Shock waves are coupled into the body using a water path that, ideally, is devoid of bubbles. Most current lithotriptors use an enclosed water path in which the shock head is capped by a rubber membrane of low acoustic impedance. Such dry lithotriptors tend not to be as efficient as the older water-bath lithotriptors in which the patient is immersed in water during treatment—and this reduced efficiency could be due, at least in part, to poorer coupling.
The acoustic waveforms measured in vitro and in vivo are very similar, despite the presence of absorption and heterogeneity in tissue. This is a significant finding for it validates in vitro experimentation as being representative of the in vivo condition.
Numerous mechanisms have been proposed to explain how shock waves break urinary stones. No single mechanism gives an adequate explanation, and it appears that multiple mechanisms involving cavitation and spallation are at play. For tissue injury on the other hand it appears that cavitation, and shock wave/bubble interaction, are the most likely cause of trauma.
Since its inception, lithotripsy has undergone a fascinating evolution. Water bath type, electrohydraulic devices have given way to modular, highly portable lithotriptors, many of which employ electromagnetic shock wave generators. Most lithotripsies are now performed using mobile units delivered by truck to subscribing hospitals. This improved convenience has come at a price as stone re-treatment rates have increased and reports of collateral damage are on the rise. One explanation is that the newer lithotriptors are not as efficacious and have the potential to cause more collateral damage.

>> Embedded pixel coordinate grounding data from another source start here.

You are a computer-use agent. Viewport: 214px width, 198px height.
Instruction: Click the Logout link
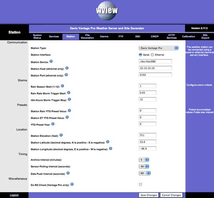[x=14, y=195]
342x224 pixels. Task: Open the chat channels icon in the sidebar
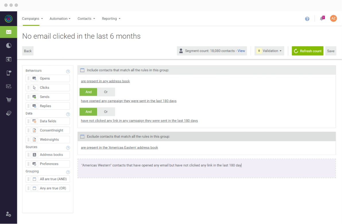(x=9, y=113)
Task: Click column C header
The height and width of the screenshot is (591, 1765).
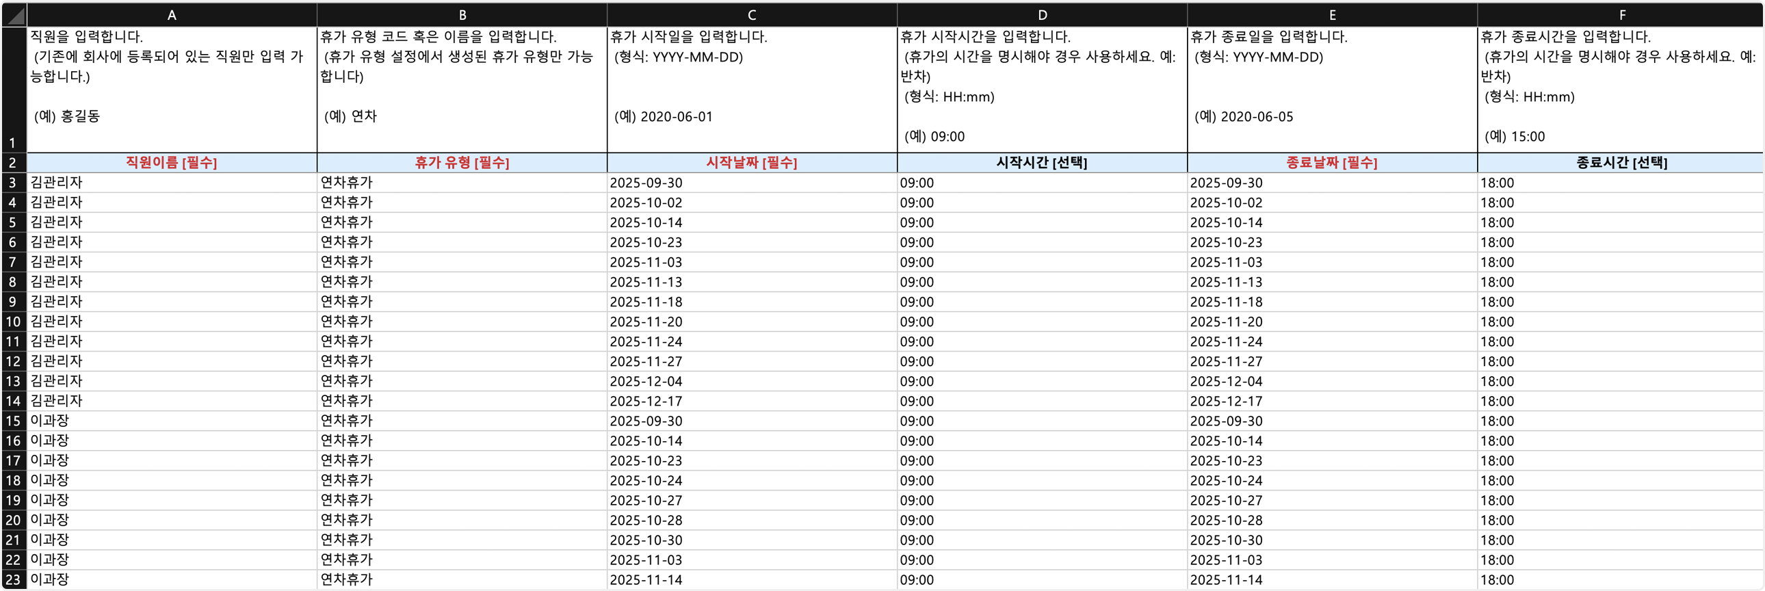Action: (x=752, y=14)
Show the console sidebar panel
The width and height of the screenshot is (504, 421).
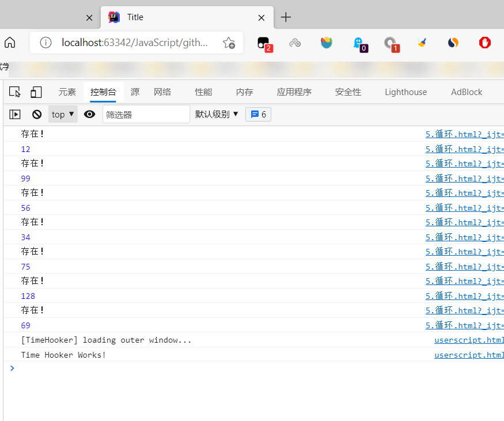[x=15, y=115]
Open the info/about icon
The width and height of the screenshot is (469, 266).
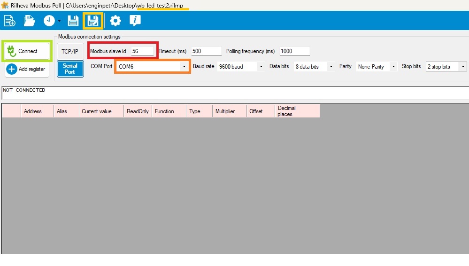coord(135,21)
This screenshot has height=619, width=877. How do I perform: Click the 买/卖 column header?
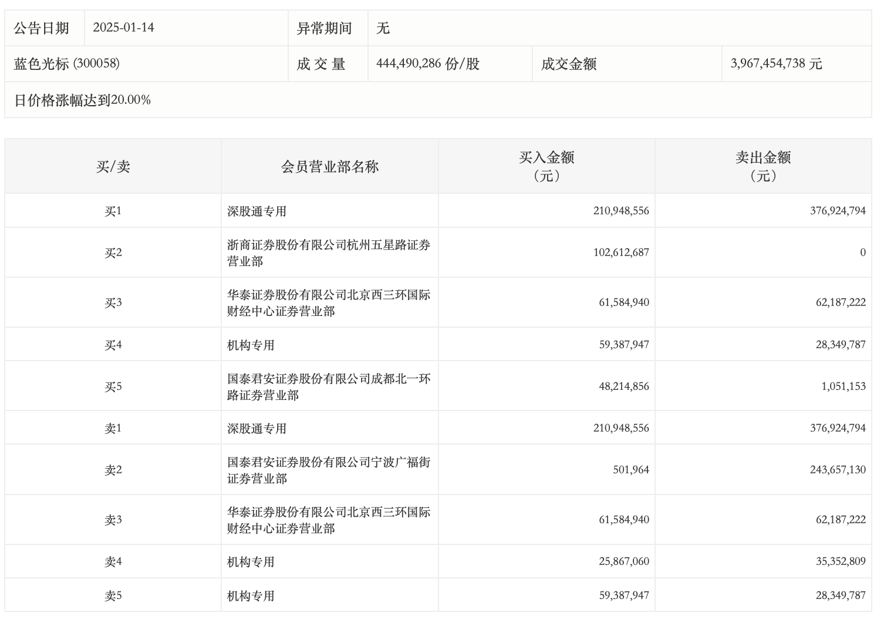click(x=113, y=167)
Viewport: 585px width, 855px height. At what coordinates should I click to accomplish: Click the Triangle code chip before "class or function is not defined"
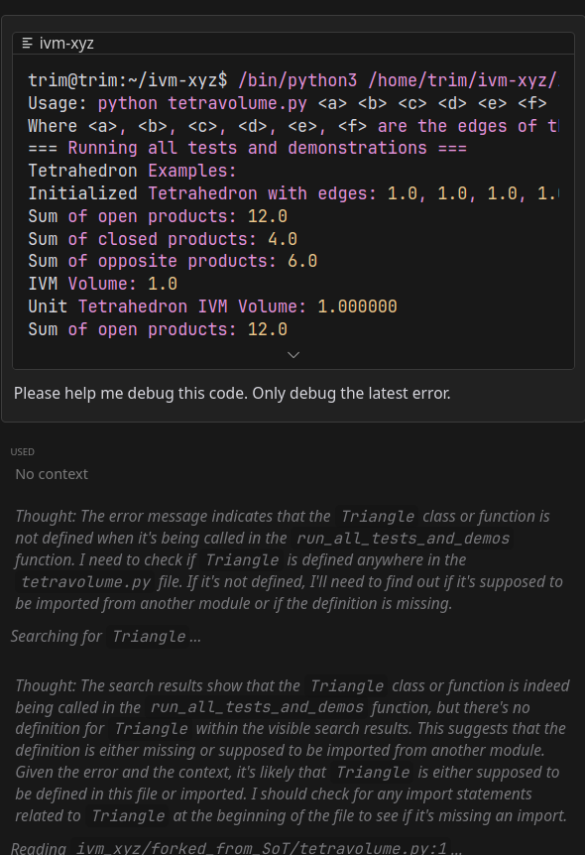point(378,517)
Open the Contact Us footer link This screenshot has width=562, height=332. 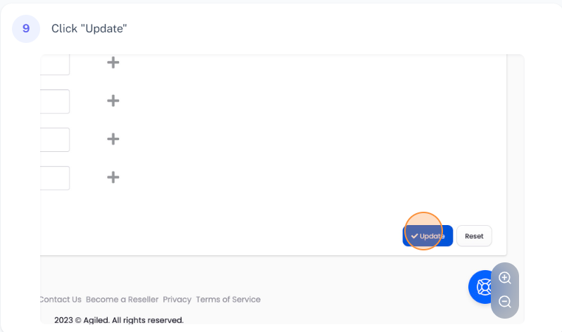(x=61, y=299)
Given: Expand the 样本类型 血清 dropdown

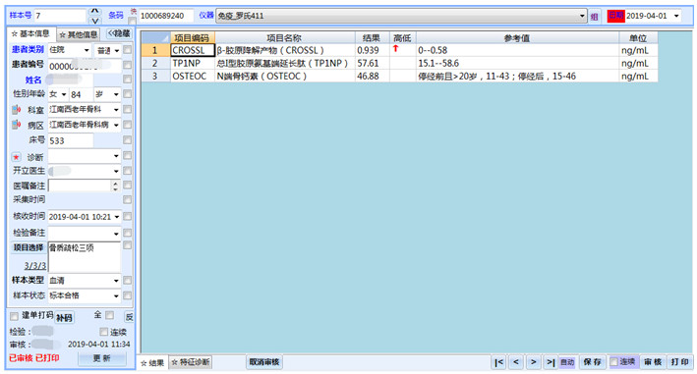Looking at the screenshot, I should [116, 281].
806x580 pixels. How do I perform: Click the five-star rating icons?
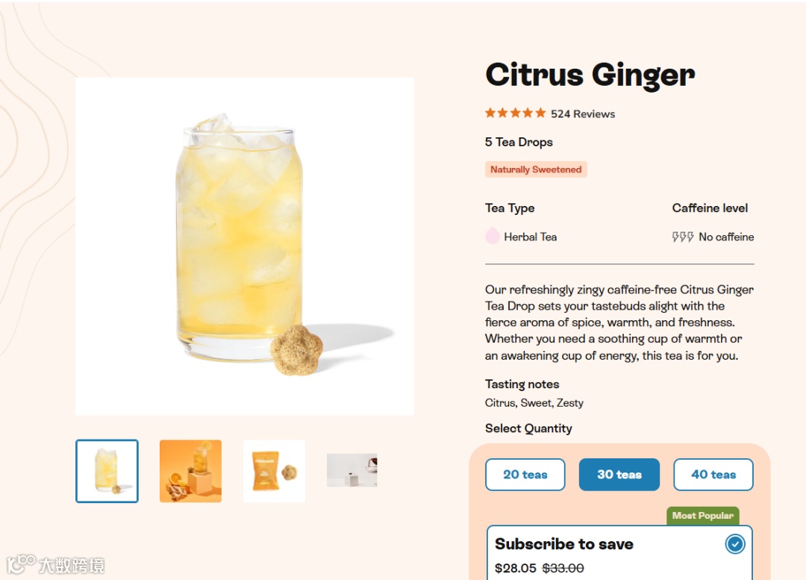pyautogui.click(x=515, y=113)
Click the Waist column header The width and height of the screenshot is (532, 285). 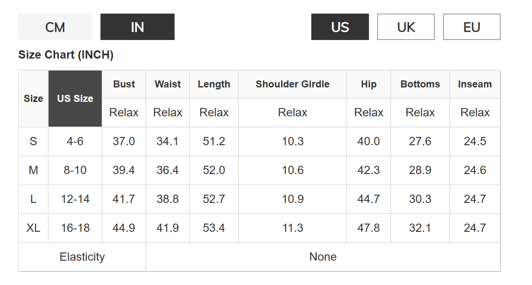point(168,84)
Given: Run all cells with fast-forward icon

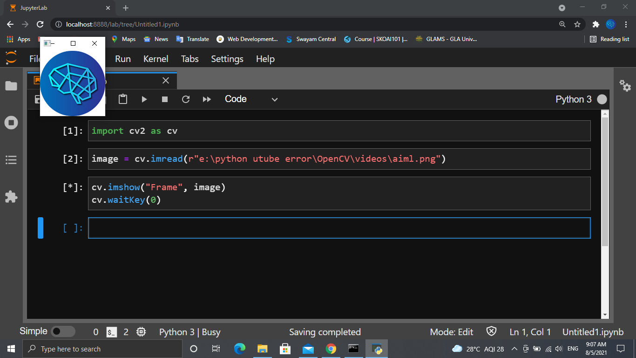Looking at the screenshot, I should click(x=207, y=99).
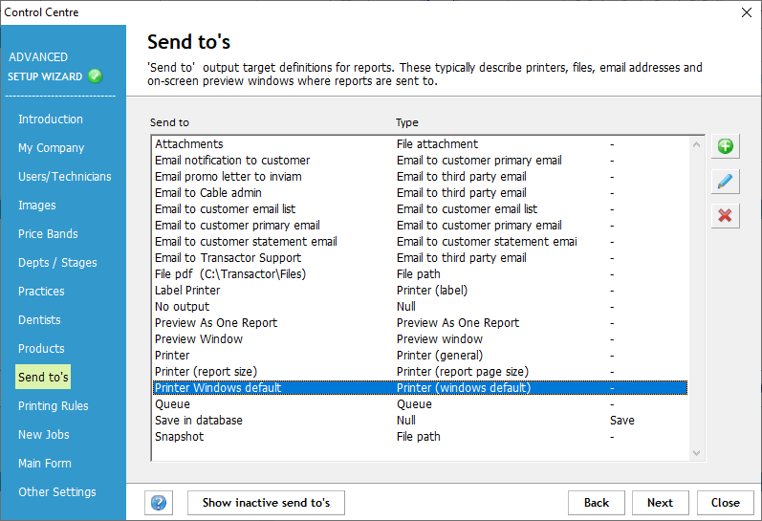762x521 pixels.
Task: Select the Label Printer row
Action: (x=188, y=291)

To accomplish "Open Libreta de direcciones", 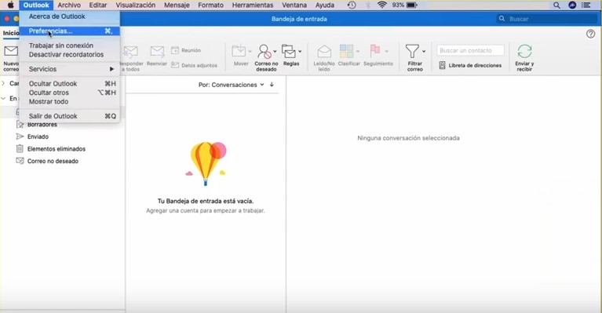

New technologies of shock wave delivery are now being applied to patient treatment. Dualpulse lithotripsy uses two shock heads to fire separate pulses. In theory, it should be possible to treat patients faster, and the potential for control over the properties of the acoustic field could lead to improved efficacy and safety. Likewise, initial success with a new lithotriptor that produces a very broad focal zone and is operated at low peak positive pressures suggests that a return to some of the features of the original lithotriptor could also be a step toward improved lithotripsy.